The eclipse might have been underwhelming in London. But in Svalbard, a Norwegian archipelago far north of the Arctic Circle, the skies were clear, and the eclipse was total. Sitting on a hillside ten kilometres outside Longyearbyen – the northernmost town in the world – is Kjell Henriksen Observatory.

UCL’s Atmospheric Physics Laboratory has instruments at the observatory – and during the eclipse, three UCL scientists (Anasuya Aruliah, Ian McWhirter and PhD student Amy Ronksley) operated them remotely from overcast London.

The instruments study the properties of the uppermost reaches of the Earth’s atmosphere. Near the north and south magnetic poles, Earth’s magnetic field plunges into the atmosphere. The charged particles of the solar wind which are deflected before reaching the atmosphere in the rest of the world are able to interact with atmospheric gases here.

These interactions lead to the phenomenon known as the aurora borealis – or northern lights – and their southern counterparts.

Aurora observed from the observatory during night-time hours on 6 January. Credit: UCL Atmospheric Physics Group (CC-BY)

UCL’s instruments at the observatory measure winds and temperatures at an altitude of 240km, where the air is only one ten billionth the density of that at ground level. They do this by detecting the wind’s effect on the aurora.

The two main components of the aurora are green light, produced at an altitude of 90km, and red light, at 240km altitude. Both come from oxygen atoms whose electrons have been excited by the solar wind.

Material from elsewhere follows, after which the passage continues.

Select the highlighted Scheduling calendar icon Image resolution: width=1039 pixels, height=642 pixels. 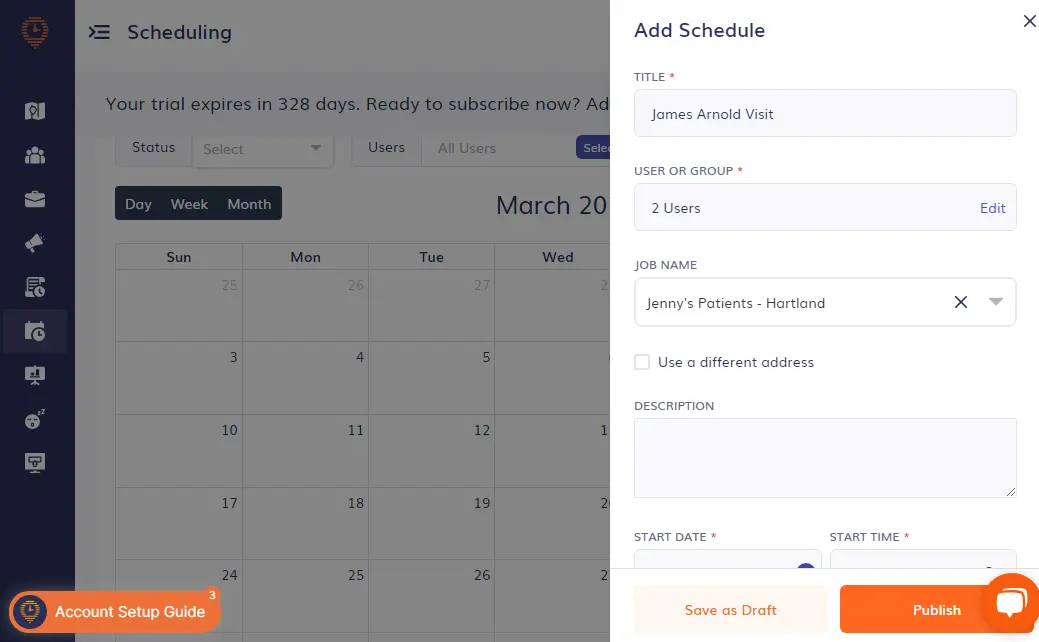tap(36, 330)
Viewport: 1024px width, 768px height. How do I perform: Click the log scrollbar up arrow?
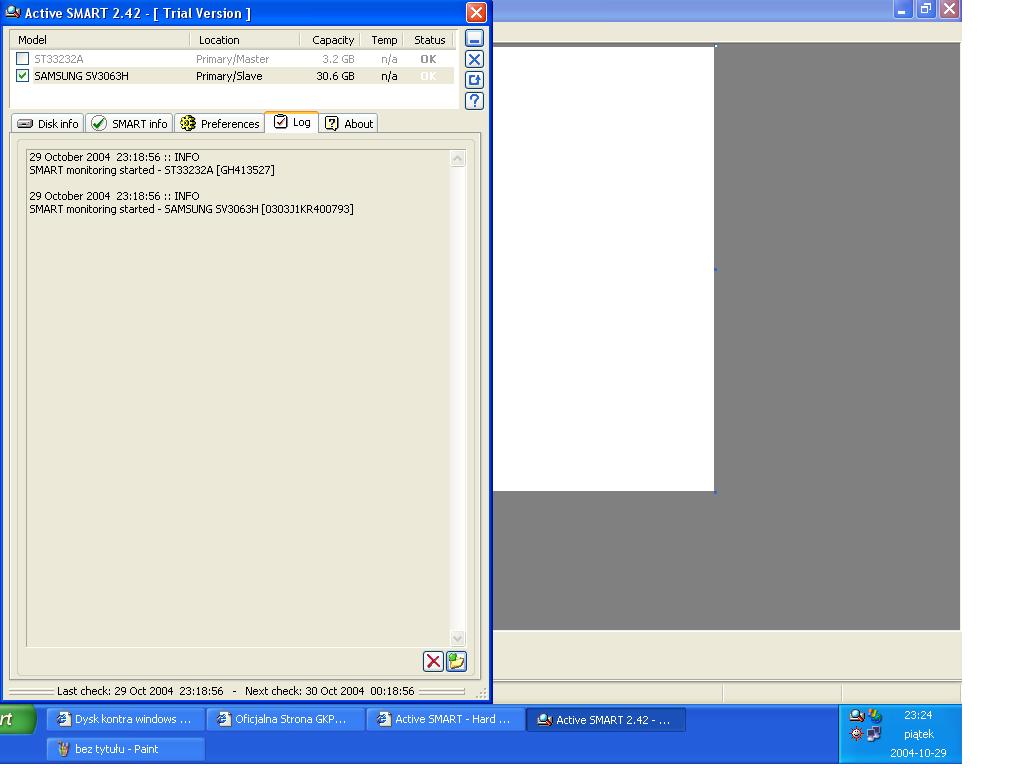457,157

As the electrons return to their usual orbits, they produce light of extremely precisely defined colours – much like neon signs or lasers do.

These colours let the scientists determine the speed and temperature of the gases in the upper atmosphere.

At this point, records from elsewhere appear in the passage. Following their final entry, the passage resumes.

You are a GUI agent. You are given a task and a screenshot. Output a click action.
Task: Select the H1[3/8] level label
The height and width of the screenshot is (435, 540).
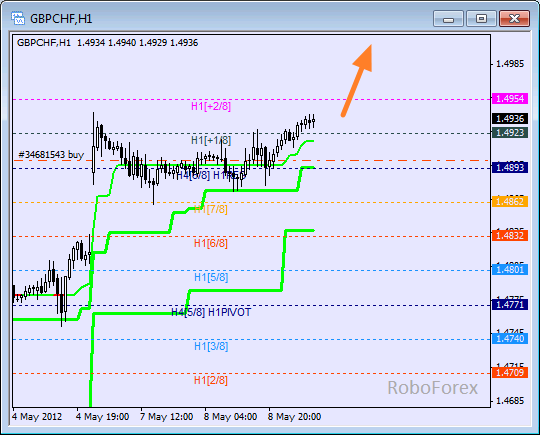[x=211, y=346]
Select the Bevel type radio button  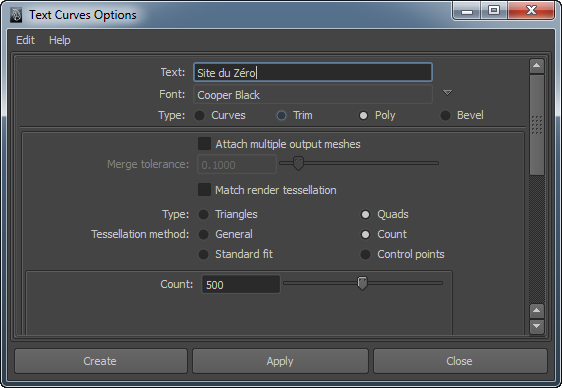click(x=445, y=116)
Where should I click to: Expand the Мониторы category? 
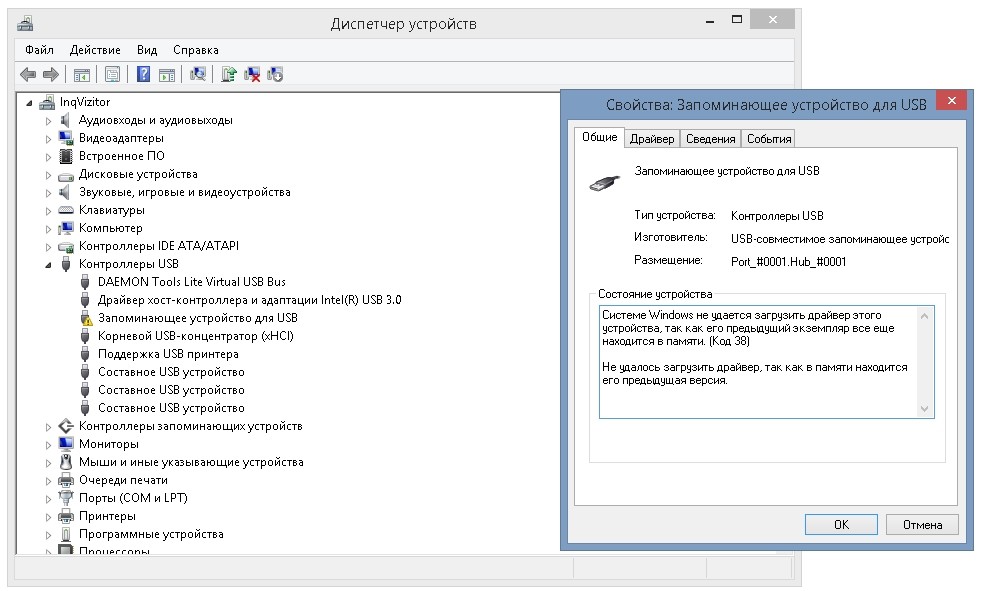[48, 445]
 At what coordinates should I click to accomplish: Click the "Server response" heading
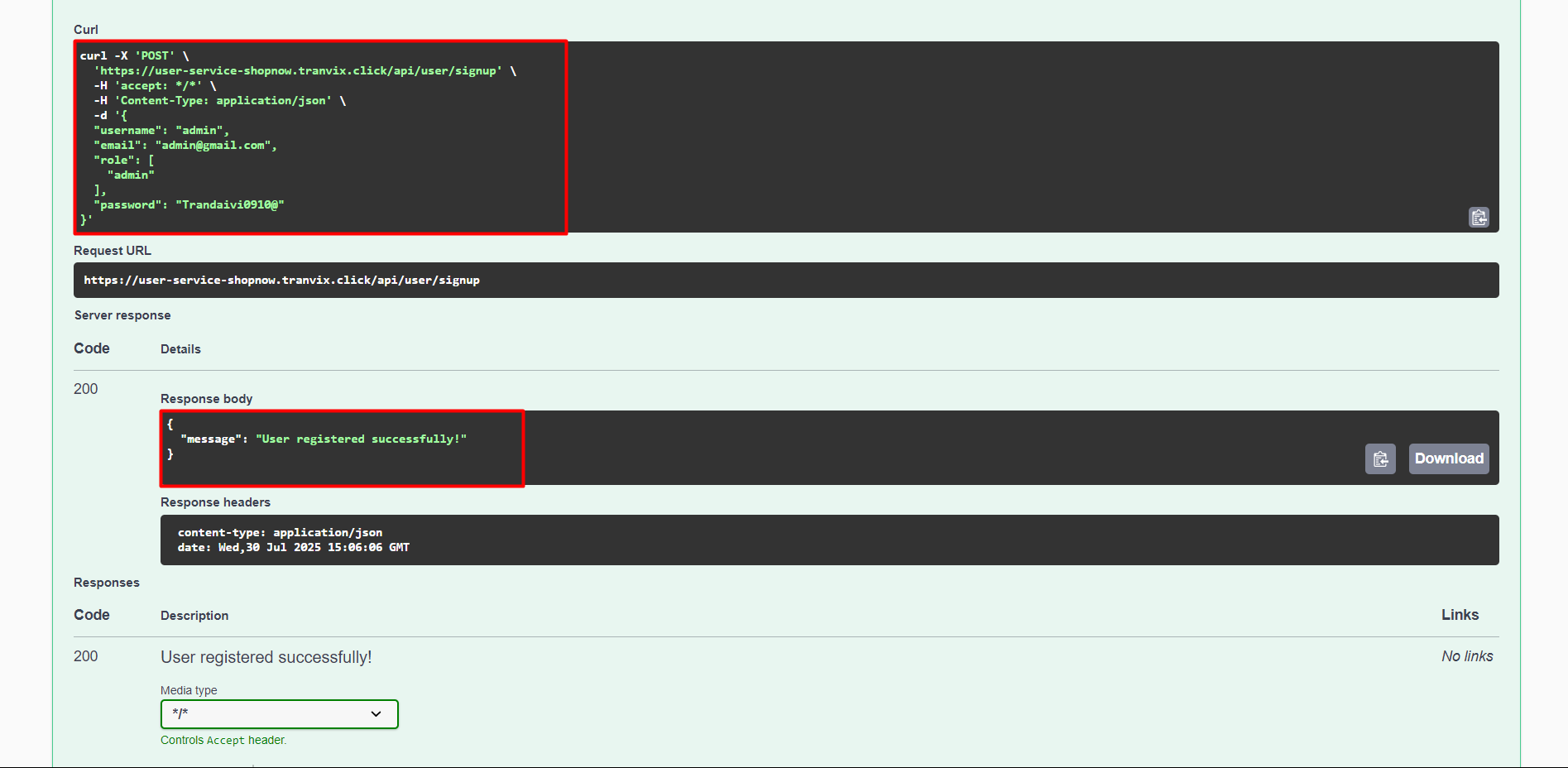[122, 315]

They determine the speed by observing how the colour shifts almost imperceptibly towards blue or red, when the wind is blowing towards or away from the observatory. (This phenomenon, known as the Doppler Effect, is also what causes the shift in the pitch of an ambulance siren as it drives past.)

They determine the temperature thanks to the oxygen atoms’ vibration. As the atoms vibrate to and fro, a miniature Doppler Effect makes the light appear slightly redder for the time the atom is moving away, and slightly bluer for the time it is moving towards the observer. This means the light is no longer a perfectly pure shade of red, but encompasses a tiny range of colours – a process known as spectral broadening. The hotter a gas is, the greater the movement, and the greater the spread of colours.

By measuring Doppler shifts and spectral broadening, the UCL instruments produce a complete weather map for the atmosphere at the edge of space.

Alongside the instruments is a colour camera with a fisheye lens, which can see from horizon to horizon, and which produces photos such as the one shown above.

Such measurements can only be done at night, not just because the auroral emissions are swamped by sunlight during the day, but because the sensitive cameras in the instruments would be damaged by sunlight. The eclipse provided a unique, albeit brief opportunity to observe during daytime. Preliminary analysis of the data has indicated strong daytime winds in the upper atmosphere during totality.

And although the scientists weren’t able to see the aurorae they hoped to catch a glimpse of, a fisheye picture they took during the eclipse does show how a small ‘umbrella’ of darkness sat directly above Svalbard, while bright sunlight was visible on the horizon in all directions.

The sky above the observatory during the eclipse – a ring of sunlight can be seen around the horizon. Photo: UCL Atmospheric Physics Group (CC-BY)

As well as simple scientific curiosity, scientists study the uppermost reaches of the atmosphere (known as the thermosphere) for some very practical reasons. Most satellites orbit within this region, and better data on its properties can help engineers plan their orbital corrections and manoeuvres. Moreover, the interaction between the thermosphere and the solar wind is also a key element of ‘space weather’, which can disrupt electrical and communications infrastructure on the ground.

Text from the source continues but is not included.